Felicity rocked back on her heels, startled into a sharp and childish giggle of embarrassment. The procession at her back halted as abruptly, with a succession of soft, clumsy collisions, like a Bank-Holiday queue of ambling cars suddenly forced to brake sharply. It would all have been a little ridiculous, but for the composure with which the newcomer marched into the gallery and looked them over, undisturbed and unimpressed. Her glance passed over the whole group in one sweep, riding over their heads and rejecting all but the tallest. She found Lucien, alert, dark and still against the wall. There she fixed, and looked no farther.

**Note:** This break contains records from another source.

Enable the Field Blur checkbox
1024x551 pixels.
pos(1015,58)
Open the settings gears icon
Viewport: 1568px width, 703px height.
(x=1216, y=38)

Tossa, watching from the fringe of the group, literally saw the flash and felt the shock as their eyes locked, and her fingers reached for Dominic’s sleeve. The tension between those two set everyone quivering, even those who were too insensitive to understand why. And yet they could hardly have maintained a more stony assurance, calmer faces or stiller bodies. Only for the briefest instant had the daggers shown in two pairs of eyes now veiled, and cool. The girl’s face wore a newcomer’s polite, perfunctory smile, she was looking clean through Lucien and failing to see him, she had excised him from her field of vision. But the pressure of Tossa’s fingers, alert and excited, directed attention rather to Lucien himself. So far from crossing the stranger out of his notice, he was staring at her frankly and directly, trying to see deep into her and read some significance into what he saw; but if he was getting much information out of that closed and aloof face, thought Tossa, he must be clairvoyant. The glint in his eyes might have been alarm, or animosity or, curiously, elation. He might, for that matter, be the kind of person who would find a certain elation in the promise of a stand-up fight.

The instant of surprise and silence was gone almost before they had recorded it. The girl with the guitar turned to Felicity, and was opening her lips to speak when the high, self-confident voice of Dickie Meurice gave tongue smoothly and joyously:

“Well, well, well! Just look who’s here!” And he danced forward with arms outspread, took the girl’s hands in his, guitar and all, and pumped and pressed them enthusiastically. Her dark brows rose slightly, but she tolerated the liberty without protest.

“Hullo, Dickie, I didn’t know you were going to be here.”